There were no holes in that zone, no good looks at the basket and no easy points.
Third-seeded Syracuse extinguished Oklahoma's Final Four dream with a frenetic 63-47 victory that bounced yet another No. 1 seed from the NCAA tournament. The win launched the Orangemen into Saturday's national semifinals against Texas, an 85-76 winner over Michigan State in the South final.
"Their strength is their perimeter people, and we can guard perimeter people in our zone," Syracuse coach Jim Boeheim said, reaching for the bottom line in the impressive wipeout of the Sooners.
Oklahoma's Hollis Price hit just three of 17 shots against that zone. Backcourt mate Quannas White was 1-for-8. Together, they were 2-for-15 from the three-point line, and there was no overcoming those numbers.
"We know their offense goes through Hollis Price," Carmelo Anthony of Syracuse said. "Once we took him away, then everything broke down."

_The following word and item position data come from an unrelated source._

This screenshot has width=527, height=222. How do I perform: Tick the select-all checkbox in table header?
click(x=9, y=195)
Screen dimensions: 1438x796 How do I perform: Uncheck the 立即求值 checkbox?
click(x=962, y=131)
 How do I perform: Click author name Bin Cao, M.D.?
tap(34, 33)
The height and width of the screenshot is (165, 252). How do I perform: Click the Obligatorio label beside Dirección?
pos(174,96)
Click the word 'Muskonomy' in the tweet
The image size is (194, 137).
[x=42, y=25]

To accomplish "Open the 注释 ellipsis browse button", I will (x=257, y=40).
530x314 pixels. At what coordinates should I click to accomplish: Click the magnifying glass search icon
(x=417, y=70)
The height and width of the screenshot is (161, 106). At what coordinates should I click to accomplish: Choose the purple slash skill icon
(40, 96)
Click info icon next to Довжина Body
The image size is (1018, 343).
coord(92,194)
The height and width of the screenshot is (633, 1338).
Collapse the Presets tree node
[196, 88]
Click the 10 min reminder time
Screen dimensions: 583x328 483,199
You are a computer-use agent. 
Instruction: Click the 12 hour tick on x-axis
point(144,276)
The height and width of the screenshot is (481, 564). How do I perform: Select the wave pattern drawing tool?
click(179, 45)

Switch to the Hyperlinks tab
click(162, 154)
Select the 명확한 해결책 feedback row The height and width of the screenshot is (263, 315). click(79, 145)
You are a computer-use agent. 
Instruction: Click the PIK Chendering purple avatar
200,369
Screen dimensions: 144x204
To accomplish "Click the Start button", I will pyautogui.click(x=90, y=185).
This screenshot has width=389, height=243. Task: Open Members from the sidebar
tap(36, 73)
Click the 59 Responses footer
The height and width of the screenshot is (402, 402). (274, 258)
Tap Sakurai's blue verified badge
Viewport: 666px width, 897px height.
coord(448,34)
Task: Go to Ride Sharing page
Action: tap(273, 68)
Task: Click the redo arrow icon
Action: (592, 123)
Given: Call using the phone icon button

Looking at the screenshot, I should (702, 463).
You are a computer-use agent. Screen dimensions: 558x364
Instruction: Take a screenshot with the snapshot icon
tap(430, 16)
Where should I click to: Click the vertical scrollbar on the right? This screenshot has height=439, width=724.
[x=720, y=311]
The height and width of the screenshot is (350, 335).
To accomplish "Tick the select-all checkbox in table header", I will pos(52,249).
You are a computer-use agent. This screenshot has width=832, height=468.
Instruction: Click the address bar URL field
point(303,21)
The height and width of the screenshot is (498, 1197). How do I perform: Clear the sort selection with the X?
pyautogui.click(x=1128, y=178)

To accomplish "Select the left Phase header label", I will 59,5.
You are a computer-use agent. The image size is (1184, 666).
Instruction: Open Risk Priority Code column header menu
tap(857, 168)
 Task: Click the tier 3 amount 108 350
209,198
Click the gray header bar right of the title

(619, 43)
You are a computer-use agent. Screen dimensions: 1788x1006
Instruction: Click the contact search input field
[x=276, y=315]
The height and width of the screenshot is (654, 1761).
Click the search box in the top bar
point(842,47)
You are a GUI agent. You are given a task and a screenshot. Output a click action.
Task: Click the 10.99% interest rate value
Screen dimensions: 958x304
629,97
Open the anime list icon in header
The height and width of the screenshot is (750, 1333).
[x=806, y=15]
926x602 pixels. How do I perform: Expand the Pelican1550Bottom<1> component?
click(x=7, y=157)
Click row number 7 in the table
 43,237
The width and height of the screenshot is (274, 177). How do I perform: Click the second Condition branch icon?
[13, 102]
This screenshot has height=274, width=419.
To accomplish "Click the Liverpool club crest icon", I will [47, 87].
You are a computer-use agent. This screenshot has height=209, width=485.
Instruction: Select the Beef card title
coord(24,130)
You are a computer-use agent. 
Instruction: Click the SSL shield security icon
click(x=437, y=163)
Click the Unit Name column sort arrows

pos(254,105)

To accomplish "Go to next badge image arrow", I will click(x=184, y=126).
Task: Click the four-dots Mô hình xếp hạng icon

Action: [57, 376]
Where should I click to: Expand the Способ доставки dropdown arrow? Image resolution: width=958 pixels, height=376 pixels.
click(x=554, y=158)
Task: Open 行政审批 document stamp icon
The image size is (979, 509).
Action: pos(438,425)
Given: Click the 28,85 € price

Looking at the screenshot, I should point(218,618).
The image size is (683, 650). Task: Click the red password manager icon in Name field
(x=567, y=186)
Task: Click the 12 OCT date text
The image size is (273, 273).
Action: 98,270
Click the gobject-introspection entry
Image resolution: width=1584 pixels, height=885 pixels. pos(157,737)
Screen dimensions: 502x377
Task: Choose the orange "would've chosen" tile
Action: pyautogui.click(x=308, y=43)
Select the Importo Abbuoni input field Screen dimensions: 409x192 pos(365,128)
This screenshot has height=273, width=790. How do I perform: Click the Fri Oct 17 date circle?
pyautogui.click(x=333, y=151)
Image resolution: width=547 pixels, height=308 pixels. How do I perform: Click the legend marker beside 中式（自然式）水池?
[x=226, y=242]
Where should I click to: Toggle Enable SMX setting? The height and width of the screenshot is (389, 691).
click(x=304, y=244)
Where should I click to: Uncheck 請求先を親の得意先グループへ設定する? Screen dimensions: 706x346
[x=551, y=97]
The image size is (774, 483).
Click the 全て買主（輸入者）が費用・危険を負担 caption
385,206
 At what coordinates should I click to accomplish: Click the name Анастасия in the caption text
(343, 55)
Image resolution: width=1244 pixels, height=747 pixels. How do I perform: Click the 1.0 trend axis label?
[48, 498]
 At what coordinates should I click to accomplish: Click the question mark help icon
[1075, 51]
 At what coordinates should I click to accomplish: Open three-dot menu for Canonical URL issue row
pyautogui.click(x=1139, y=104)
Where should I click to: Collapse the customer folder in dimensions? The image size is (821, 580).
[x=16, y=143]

Anthony, the former Towson Catholic standout, hit an early jumper and then scorched Oklahoma on the glass. He rang up 12 of his game-high 20 points in the first half and walked off with the Most Outstanding Player Award for the regional.
Better yet for the Orange faithful, the freshman tossed out hope that he might return to Syracuse next season instead of leaving for the NBA.
"This is my first time making it to the Final Four," he said. "Hopefully, it's not my last."
This will be Boeheim's third trip to the Final Four - the fourth overall for Syracuse - and the Orangemen (28-5) are still searching for that elusive first national title. For Boeheim, the rendezvous in New Orleans is certain to bring back haunting memories of a 1987 title-game loss to Indiana, when Keith Smart scored the game-winning basket with four seconds left.
"I don't know if there's a ghost there," Boeheim said. "I had a tremendous experience for five days, 39 minutes and 56 seconds there. I'm going to try to get that other four seconds in this time."
His experience in Albany was exhilarating, given Syracuse's defensive brilliance. The Orangemen held the Sooners (27-7) to 31 percent shooting, forced 19 turnovers and owned a 40-28 advantage on the boards.
"It's obvious that our defense was the difference," Boeheim said. "We were very active on the defensive end and we did a good job on the boards. It was probably the best we've played defensively all year. We did a good job of getting to their shooters and affecting their shots."
Syracuse took a 10-3 lead, only to see Oklahoma rebound to go ahead 17-16. It would be the Sooners' only lead of the game.
Oklahoma went without a field goal for the next 8:27. The Orangemen, meanwhile, finished the half with a 14-3 run that became a 22-3 run when they scored the first eight points of the second half.
A three-point shot by Gerry McNamara gave Syracuse a 38-20 lead, and the closest Oklahoma got after that was 50-39 with 6:35 to play. But consecutive dunks by Hakim Warrick (13 points) and Anthony snuffed any comeback hopes.
Also snuffed was the dream of Price and White - former high school teammates in New Orleans - of finishing their college careers in their hometown and the Final Four.
"It's tough to come so far and so close," Price said after his eight-point finale. "We were 40 minutes away from getting back home. They did a great job of matching us and coming out and competing."
It was a bad matchup for Oklahoma from the beginning. The Sooners tried man-to-man defense on Anthony and Warrick, but were chased into a matchup zone of their own with about nine minutes left in the first half.
"They couldn't guard Hakim or Carmelo," Boeheim said.
Oklahoma coach Kelvin Sampson acknowledged the superb defensive job turned in by the Orangemen - "We haven't seen a zone like that," he said - and also the advantage Syracuse had playing so close to home.
"I thought they did a great job of feeding off the crowd," Sampson said. "That's a big thing, especially when you have a young team in that [tournament] environment."
But this game could have been played in Norman, Okla., and the outcome probably would not have been different.
"I thought it was fair [having to play in Albany]," White said. "At this point in time, it doesn't matter where the game was played. It's all about trying to win the game. And they won the game."